On June 28, 2007, a hearing was held on Concord's motion to dismiss the third amended complaint. No order has been issued on this motion as yet.
ATM Fee Antitrust Litigation
On July 2, 2004, Pamela Brennan, Terry Crayton, and Darla Martinez filed a class action complaint on behalf of themselves and all others similarly situated in
the United States District Court for the Northern District of California against the Company, its subsidiary Concord EFS, Inc., and various financial
institutions ("Brennan"). Plaintiffs claim that the defendants violated antitrust laws by conspiring to artificially inflate foreign ATM fees that were ultimately
charged to ATM cardholders. Plaintiffs seek a declaratory judgment, injunctive relief, compensatory damages, attorneys' fees, costs and such other relief as
the nature of the case may require or as may seem just and proper to the court. Five similar suits were filed and served in July, August and October 2004, two
in the Central District of California (Los Angeles), two in the Southern District of New York, and one in the Western District of Washington (Seattle). The
plaintiffs sought to have all of the cases consolidated by the Multi District Litigation panel. That request was denied by the panel on December 16, 2004 and
all cases were transferred to the Northern District Court of California and assigned to a single judge. All cases other than Brennan were stayed.

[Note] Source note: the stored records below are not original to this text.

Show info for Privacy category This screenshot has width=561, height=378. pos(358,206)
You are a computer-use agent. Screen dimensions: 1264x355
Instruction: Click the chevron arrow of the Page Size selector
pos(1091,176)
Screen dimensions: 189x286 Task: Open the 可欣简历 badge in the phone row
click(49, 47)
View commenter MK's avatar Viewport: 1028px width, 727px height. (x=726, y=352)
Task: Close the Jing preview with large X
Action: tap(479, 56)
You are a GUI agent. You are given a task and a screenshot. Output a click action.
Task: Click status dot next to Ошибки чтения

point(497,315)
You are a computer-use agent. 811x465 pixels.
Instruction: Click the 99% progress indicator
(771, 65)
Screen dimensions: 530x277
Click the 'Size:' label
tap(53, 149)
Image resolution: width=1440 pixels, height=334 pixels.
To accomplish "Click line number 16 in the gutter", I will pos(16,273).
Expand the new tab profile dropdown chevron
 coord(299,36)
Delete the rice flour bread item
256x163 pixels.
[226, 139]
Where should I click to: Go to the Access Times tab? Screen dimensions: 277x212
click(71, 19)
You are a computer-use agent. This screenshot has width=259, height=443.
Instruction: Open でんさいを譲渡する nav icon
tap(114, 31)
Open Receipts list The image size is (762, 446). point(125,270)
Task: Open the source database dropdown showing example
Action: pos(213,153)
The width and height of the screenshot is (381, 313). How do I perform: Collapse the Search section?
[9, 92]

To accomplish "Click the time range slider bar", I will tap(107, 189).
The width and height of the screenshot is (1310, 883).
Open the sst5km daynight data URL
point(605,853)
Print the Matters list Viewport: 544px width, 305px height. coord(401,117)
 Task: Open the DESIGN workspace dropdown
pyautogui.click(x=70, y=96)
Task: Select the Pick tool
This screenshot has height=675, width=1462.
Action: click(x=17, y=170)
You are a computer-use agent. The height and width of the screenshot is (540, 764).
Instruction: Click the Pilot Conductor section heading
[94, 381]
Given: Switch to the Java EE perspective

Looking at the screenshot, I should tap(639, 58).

In Brennan, on May 4, 2005, the Court ruled on Defendants' Motion to Dismiss and Motion for Judgment on the Pleadings. The Court did not dismiss the
complaint, except for a technical dismissal of the claims against the Company, Bank One Corporation and JPMorgan Chase. On May 25, 2005, the plaintiffs
filed an amended complaint that clarified the basis for alleging that the holding companies First Data Corporation, Bank One Corporation and JPMorgan
Chase were liable. On July 21, 2005, Concord filed a motion for summary judgment seeking to foreclose claims arising after February 1, 2001—the date that
Concord acquired the STAR network. On August 22, 2005, the Court also consolidated all of the ATM interchange cases pending against the defendants in
Brennan that is now referred to collectively as the "ATM Fee Antitrust Litigation." On September 14, 2006, a hearing on our Motion for Summary Judgment
was held.
On November 30, 2006, the Court issued an order that terminated the pending motion and requested further discovery on the limited issue of procompetitive
justifications for the fixed ATM interchange. On June 25, 2007, the Court issued an order resolving several disputes regarding the scope of this discovery and
on August 3, 2007, Concord filed a motion for summary judgment seeking to dismiss plaintiffs' per se claims, arguing that there are procompetitive
justifications for the ATM interchange. The hearing on this motion was held on March 7, 2008 and the parties await the Court's ruling.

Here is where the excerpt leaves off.